:: Dataset excerpts
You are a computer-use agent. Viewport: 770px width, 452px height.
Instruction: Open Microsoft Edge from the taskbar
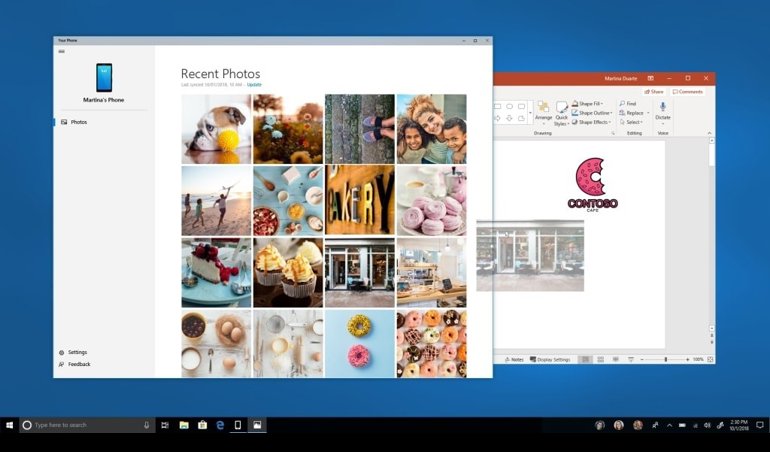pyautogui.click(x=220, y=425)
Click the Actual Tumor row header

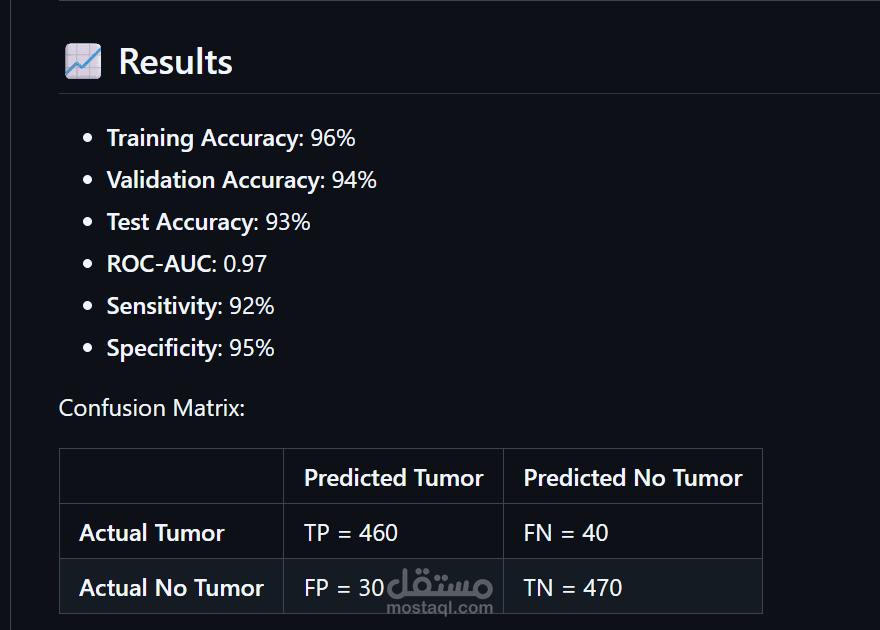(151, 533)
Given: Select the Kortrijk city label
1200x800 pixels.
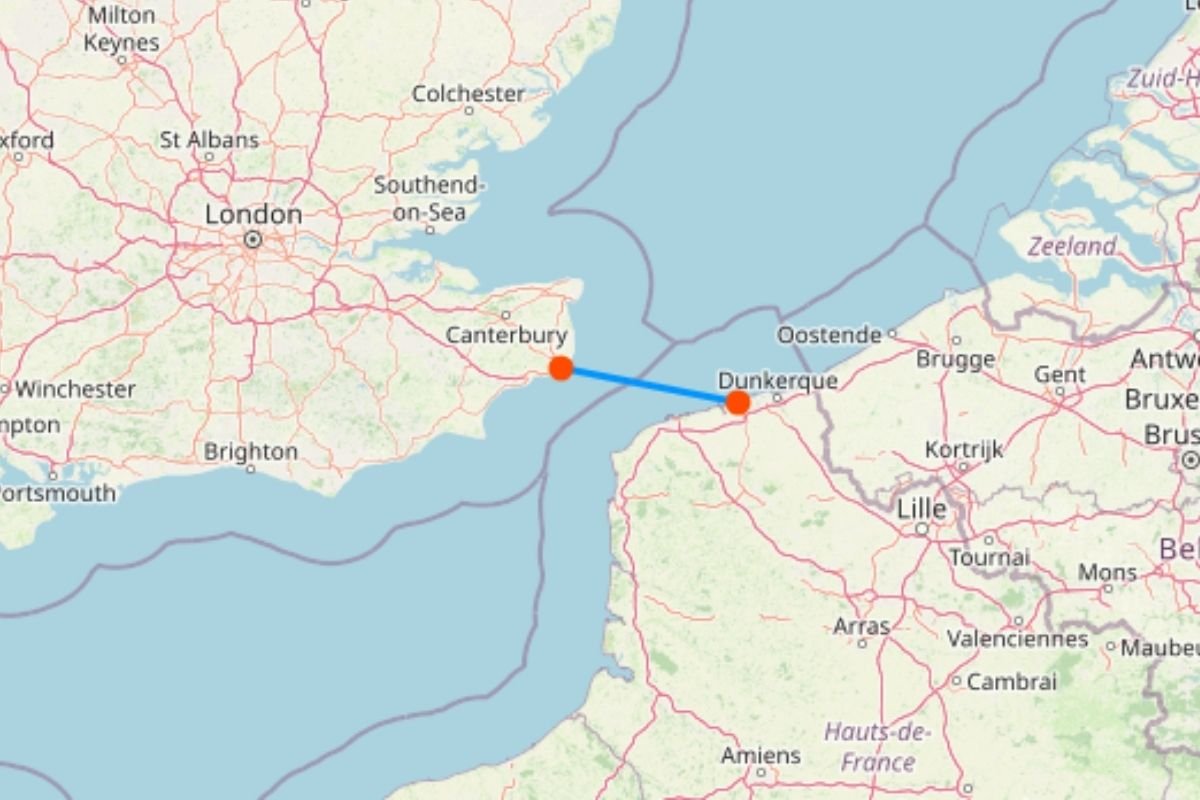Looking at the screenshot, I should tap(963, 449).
::::
Required action: The answer must consist solely of the lines from the one with "Instruction: Open Microsoft" through the final line of the data, each reproduced exactly and with pictures omitted.

Answer space:
Instruction: Open Microsoft Edge from the taskbar
pyautogui.click(x=220, y=425)
Click the Actual Tumor row header

(151, 533)
Given: Select the Kortrijk city label
1200x800 pixels.
Looking at the screenshot, I should tap(963, 449).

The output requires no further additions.